**Excerpted passage:**
┏━━
Figure 2. Exclusion criteria for pre-processing (A) NCCID and (B) LTHT datasets. CXRs were excluded if missing crucial acquisition data (exam date and submission centre) and if not frontal view (AP or PA). NCCID CXRs were eliminated if submitted from Leeds-based hospitals. CXRs were divided into two cohorts: pre-2019 and post-2019. Pre-2019 CXRs were automatically labelled COVID-19 negative, while post-2019 CXRs were evaluated for COVID-19 outcomes. Post-2019 CXRs were eliminated if missing data essential for determining COVID-19 outcome i.e., CXR acquisition date, RT-PCR swab date or outcome. CXRs were also excluded if exam date fell between diagnostic windows of multiple positive RT-PCR swabs. The COVIDGR dataset is not subject to the same exclusion criteria due to a lack of patient data. As a pre-prepared dataset, some exclusion criteria is already applied i.e., COVIDGR includes only PA CXRs. NCCID, National COVID-19 Chest Imaging Database; LTHT, Leeds Teaching Hospital Trust; AP, Antero-posterior; PA, Postero-anterior; CXR, Chest x-ray.

2.2.1 Pre-training data (ImageNet & CheXpert)
┗━━
**Extracted entries:**
┏━━
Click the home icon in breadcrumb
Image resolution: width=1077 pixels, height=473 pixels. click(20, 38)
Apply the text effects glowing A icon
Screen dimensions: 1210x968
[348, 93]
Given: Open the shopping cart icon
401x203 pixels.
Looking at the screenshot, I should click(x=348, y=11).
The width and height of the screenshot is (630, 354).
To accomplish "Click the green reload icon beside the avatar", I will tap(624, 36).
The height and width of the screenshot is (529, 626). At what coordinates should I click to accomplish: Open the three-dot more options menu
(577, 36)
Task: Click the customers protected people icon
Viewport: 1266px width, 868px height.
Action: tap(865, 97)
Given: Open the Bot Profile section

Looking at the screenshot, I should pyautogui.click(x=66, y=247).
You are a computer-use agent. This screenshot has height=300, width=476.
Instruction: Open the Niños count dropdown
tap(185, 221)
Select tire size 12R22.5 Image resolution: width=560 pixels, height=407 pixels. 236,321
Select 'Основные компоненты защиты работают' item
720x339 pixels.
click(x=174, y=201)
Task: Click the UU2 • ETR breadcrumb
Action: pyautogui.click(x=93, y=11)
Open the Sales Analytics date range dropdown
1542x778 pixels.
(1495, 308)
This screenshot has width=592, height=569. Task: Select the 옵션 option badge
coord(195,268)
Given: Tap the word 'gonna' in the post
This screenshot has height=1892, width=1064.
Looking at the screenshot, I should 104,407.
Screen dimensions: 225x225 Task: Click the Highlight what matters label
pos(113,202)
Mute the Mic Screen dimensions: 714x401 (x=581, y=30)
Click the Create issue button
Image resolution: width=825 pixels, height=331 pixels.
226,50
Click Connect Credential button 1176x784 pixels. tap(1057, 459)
┗━━
Please list every abbreviation defined at the end of the passage on chest x-ray exclusion criteria, each with its expansion. The material that comes after the passage is separate from it.

- NCCID: National COVID-19 Chest Imaging Database
- LTHT: Leeds Teaching Hospital Trust
- AP: Antero-posterior
- PA: Postero-anterior
- CXR: Chest x-ray